Chicken Rice Soup: 3 Expert Tips to Make It Rich, Flavorful & Perfect Every Time
Tip 1: – Why Sauté the Veggies First?
Sautéing the onions, carrots, celery, and mushrooms before adding the liquid is a key step that adds depth and richness to the soup. This process, known as building flavor, allows the natural sugars in the vegetables to caramelize slightly, enhancing their sweetness and complexity.
It also helps release the aromatic oils from herbs and spices like thyme and clove, infusing the entire soup with a warm, savory base — just like Grandma used to do. Skipping this step can result in a flatter, less flavorful broth, so don’t rush it!
Tip 2: Why Add the Rice Toward the End?
Rice continues to absorb liquid even after it’s fully cooked, so if you add it too early, it can become mushy and soak up all the broth.
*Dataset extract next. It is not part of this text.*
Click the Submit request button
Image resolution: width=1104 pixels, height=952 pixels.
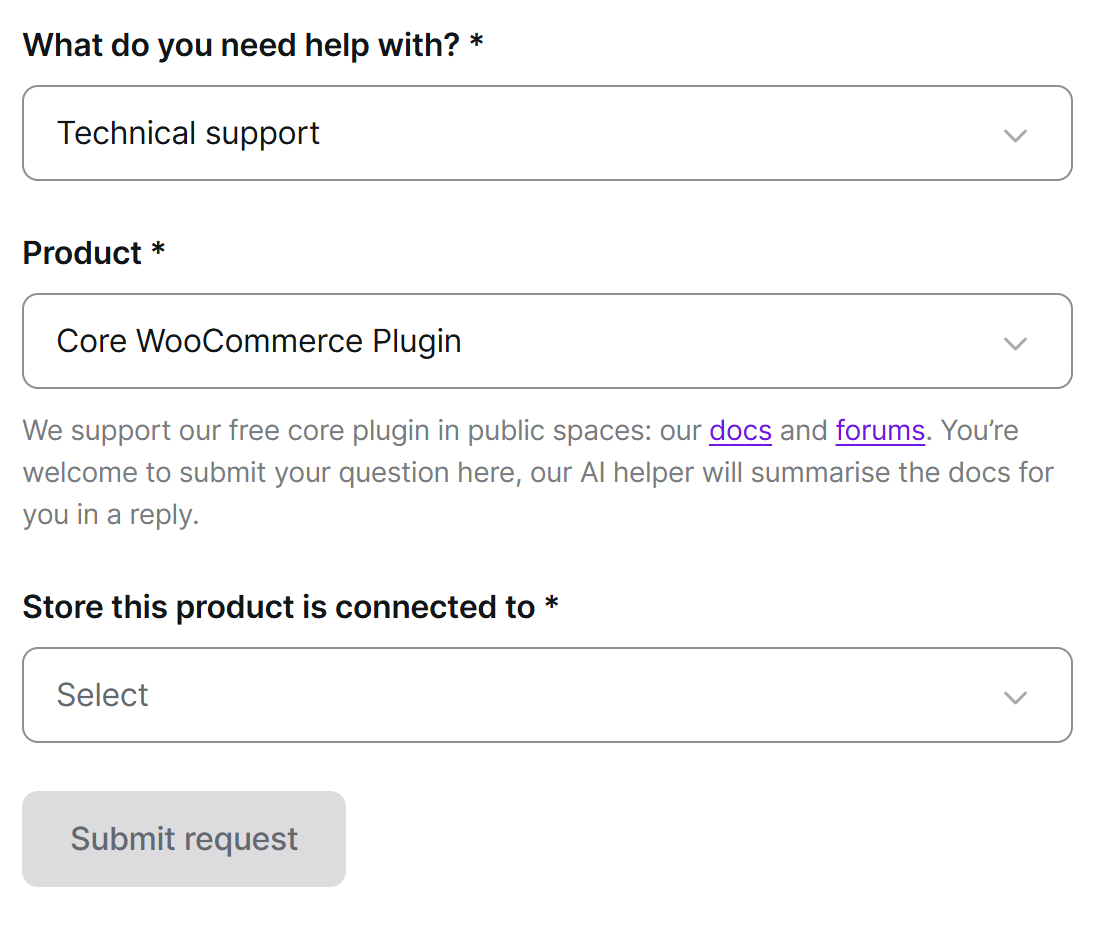point(184,839)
By stirring in the rice toward the end of cooking, you keep the grains tender and separate, not bloated or broken down.
This also gives you better control over the final texture of the soup — rich and hearty, but still brothy and balanced.
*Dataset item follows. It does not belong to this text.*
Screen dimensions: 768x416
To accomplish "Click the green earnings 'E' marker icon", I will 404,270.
Tip 3: Why Add Some Veggies at the End?
Not all vegetables cook at the same speed, and adding delicate or quick-cooking ones too early can leave them soggy or flavorless.
Veggies like spinach, zucchini, corn, and cauliflower are best added at the end so they stay vibrant, crisp-tender, and full of fresh flavor. This preserves their color, texture, and nutrients — giving the soup a bright, fresh finish that balances the slow-simmered base. Think of it like layering flavors and textures, just like a great soup should.
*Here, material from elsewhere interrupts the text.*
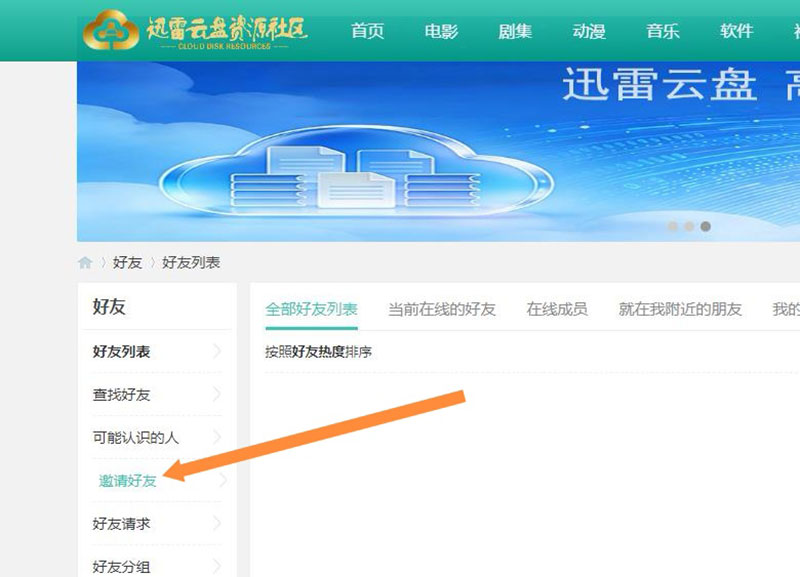Click 邀请好友 in the sidebar
This screenshot has height=577, width=800.
point(127,481)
Watch Out: Hidden Gluten in Spices and Rice
While rice and spices are naturally gluten-free, some packaged versions can contain hidden gluten. Flavored rice mixes and spice blends may include gluten-containing additives, and cross-contamination can happen during processing. To stay safe, always check labels and look for certified gluten-free options.
Final Thoughts: Grandma’s Chicken Rice Soup — A Bowl of Comfort You Can Always Count On
This Classic Grandma’s Chicken Rice Soup (Gluten-Free) is more than just a recipe—it’s a warm hug in a bowl. Whether you’re cooking for a busy family, prepping meals ahead, or craving something cozy, this soup delivers.
Try it once, and you’ll find it becoming a regular in your fall and winter rotation. Be sure to pin or save this recipe—it’s one of those timeless dishes you’ll return to again and again.
Best Ever Grandma’s Chicken Rice Soup (Gluten-Free & Easy)
In a large pot, heat oil or butter over medium heat.
2.
Add onions, carrots, celery, and mushrooms (if using). Cook for 5 minutes until slightly softened and fragrant. Stir in thyme, clove, and bay leaf.
3.
Add water and chicken, and season with salt and pepper. Bring to a gentle boil, cover, and cook for 30 minutes.
4.
Add rice and peas. Simmer uncovered for additional 15 minutes.
5.
Remove bay leaf. Shred the chicken, then return it to the pot. Serve hot.
6.
Season with salt and pepper to taste. Stir in parsley and lemon juice, if using.
Nutrition Info
Nutritional Highlights (per serving) (Approximate values, based on 6 servings) Calories: 250 Protein: 22g Fat: 8g Carbohydrates: 22g Fiber: 3g | Note: These values are estimates and can vary based on specific brands. Nutrition information is automatically calculated, so should only be used as an approximation.